START DATA FOR PROCESSING

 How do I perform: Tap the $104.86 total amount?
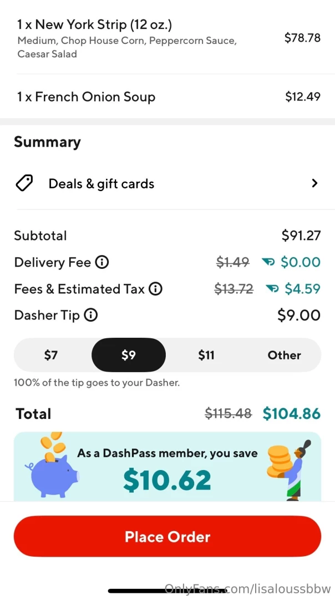pos(291,414)
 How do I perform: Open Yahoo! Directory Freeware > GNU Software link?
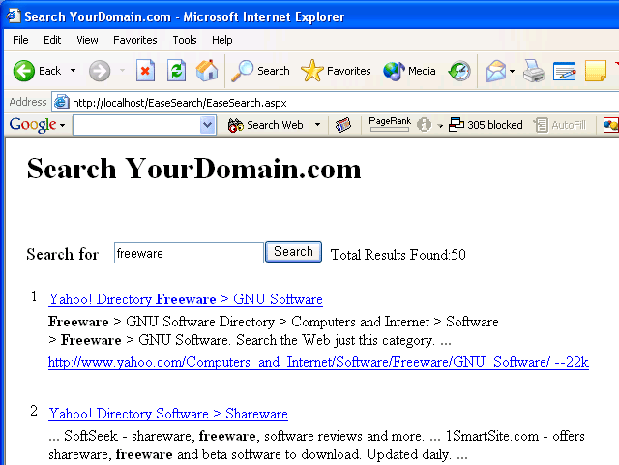(x=186, y=299)
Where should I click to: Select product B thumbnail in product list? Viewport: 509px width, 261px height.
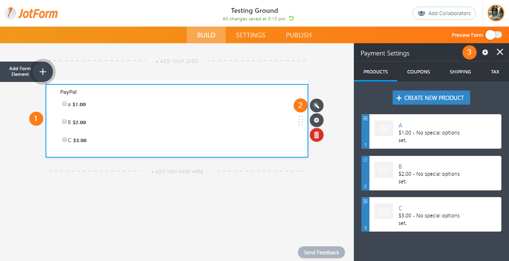[x=384, y=170]

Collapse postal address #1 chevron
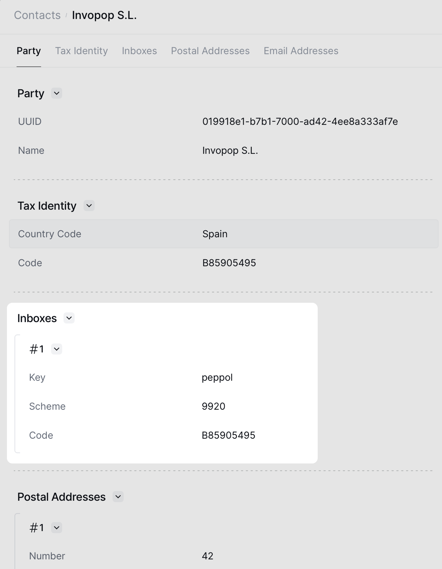coord(57,528)
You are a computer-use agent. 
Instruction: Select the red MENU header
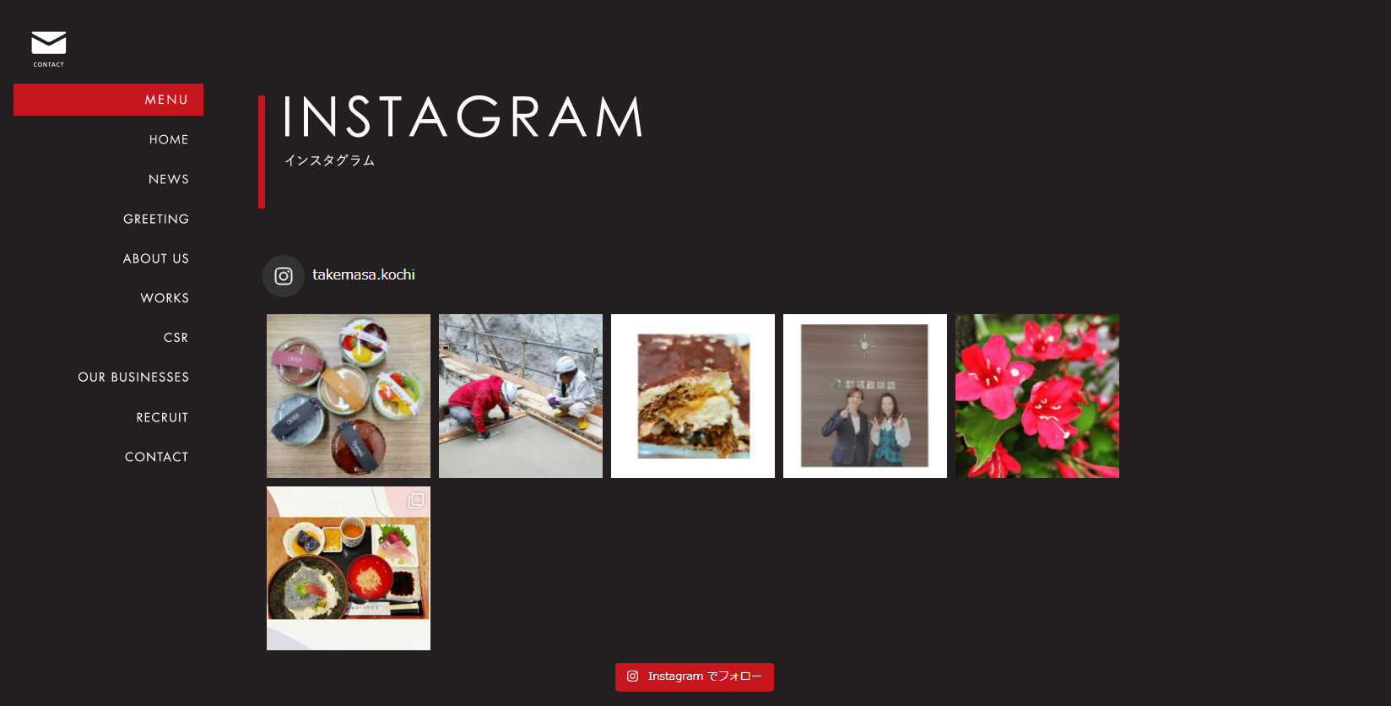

END DATA FOR PROCESSING

▸ **GOAL**
Rewrite the lines above with "How do I perform" replaced by "How can I carry out" and nothing else changed, leaving out the pictures.

▸ **RESPONSE TO THE EXERCISE**
 How can I carry out: Tap the $104.86 total amount?
pos(291,414)
 How can I carry out: Open Yahoo! Directory Freeware > GNU Software link?
(x=186, y=299)
Where should I click to: Select product B thumbnail in product list? Viewport: 509px width, 261px height.
[x=384, y=170]

Collapse postal address #1 chevron
coord(57,528)
You are a computer-use agent. 
Instruction: Select the red MENU header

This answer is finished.